Minor league baseball began in Worthington, Minnesota when the 1939 Worthington Cardinals joined the six–team 1939 Class D level Western League as an affiliate of the St. Louis Cardinals. The Western League reformed after not playing in 1938. The Lincoln Links, Mitchell Kernels, Norfolk Elks, Sioux City Cowboys and Sioux Falls Canaries joined Worthington in 1939 league play.

In their first season of play, the 1939 Worthington Cardinals finished last. With a regular season record of 36–81, Worthington placed 6th in the six–team Western League regular season standings, playing under managers Joe McDermott, George Stine and Gerald Burmeister. Worthington finished 38.0 games behind the 1st place Norfolk Elks in the final standings and did not qualify for the four–team playoffs, won by the Sioux City Soos.

In 1940, the Worthington Cardinals played their final minor league season as the Western League reduced to four teams. The Cardinals ended the regular season with a 50–59 record, placing 3rd in the four–team Western League final standings. The 1940 managers were Ray W. Martin and George Payne, as Worthington finished 21.0 games behind the 1st place Norfolk Yankees. In the Finals, the Sioux Falls Canaries defeated Norfolk. Worthington's John A. Lucas led the Western League, with a batting average of.356. Joining Lucas as league All-Stars were teammates Al Dudas, Dale Hackett and Ralph Scheef.

Baseball Hall of Fame member Branch Rickey was the General Manager of the St. Louis Cardinals and had created their extensive system of "farm teams." Rickey visited Worthington games on multiple occasions, scouting and greeting fans.

The Worthington Cardinals franchise permanently folded after the 1940 season, as only the Norfolk franchise returned to the 1941 Western League.
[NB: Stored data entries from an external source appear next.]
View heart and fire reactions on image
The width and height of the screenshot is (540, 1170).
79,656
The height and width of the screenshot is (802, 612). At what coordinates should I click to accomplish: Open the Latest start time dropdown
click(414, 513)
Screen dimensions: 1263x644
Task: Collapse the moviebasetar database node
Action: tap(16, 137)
Worthington, Minnesota has not hosted another minor league team.

==The ballpark==
The Worthington Cardinals played home games at Fairgrounds Park. The ballpark at Fairgrounds Park had a capacity of 2,000 and
dimensions of (Left, Center, Right) 340–400–340 in 1939. The Nobles County Fairgrounds are still in use today. The fairgrounds are located on Stower Drive, Worthington, Minnesota.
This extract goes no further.